Location: Central Oklahoma
March 30, 2012 10:52 pm
A friend of mine was just bitten on the hand by the bug in the picture. It was in her house, and as she was trying to shoo it out, it got her. Unfortunately, it didn’t survive the attack. Any idea what it is? Her hand is swelling somewhat rapidly… :/
This insect appears to be a Black Corsair, and it is neither a wasp nor a beetle, nor did your friend get stung. Black Corsairs are Assassin Bugs and they are predators equipped with piercing mouthparts for sucking fluids from their prey. Many Assassin Bugs will bite if carelessly handled.
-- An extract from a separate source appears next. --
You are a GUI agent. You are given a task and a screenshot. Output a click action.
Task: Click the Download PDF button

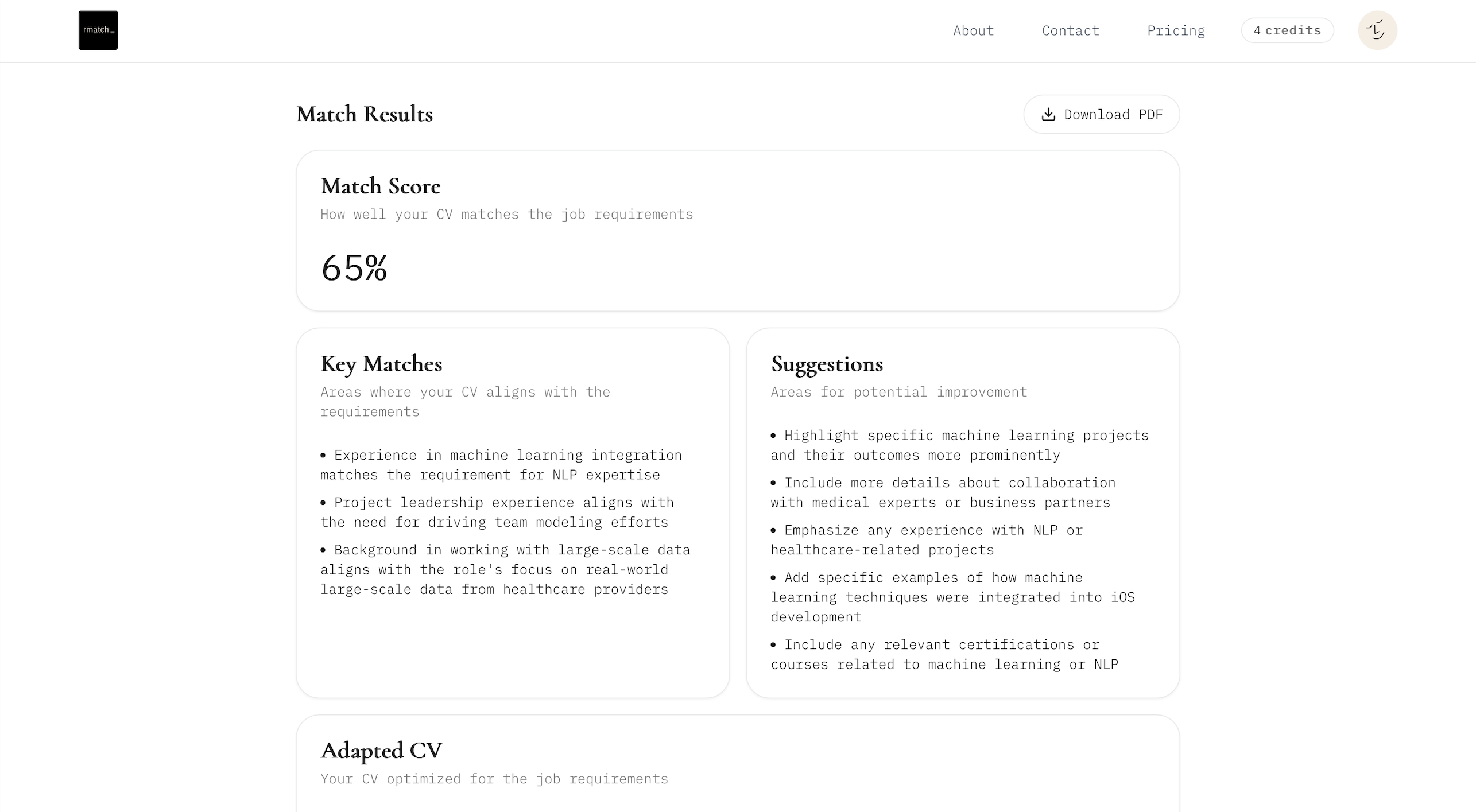point(1101,114)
The best way to remove an unknown insect from the house is to trap it in a glass. Stemware like a martini glass works very well. Then slip a postcard under the rim and transport the insect outside. Many folks who are bitten by Assassin Bugs, spiders and other creatures succumb to the impulse to swat at a creature that they find crawling on them. That will often result in the person getting bitten. It is better to try to blow the creature off or to shake it off without applying any pressure. Unless you friend is undergoing a severe allergic reaction, the bite effects should not last more than a few hours. While we understand the impulse to kill a creature that has just bitten someone, we feel compelled to tag this letter as Unnecessary Carnage and we hope our tips will help you, your friend and our general readership to deal with accidental visitors that are sometimes capable of stinging or biting. The Black Corsair, like most Assassin Bugs, is considered beneficial predators. An exception would be the Kissing Bugs or Blood Sucking Conenose Bugs in the genus Triatoma since they will bite humans to feed on blood if there is no other warm blooded prey available.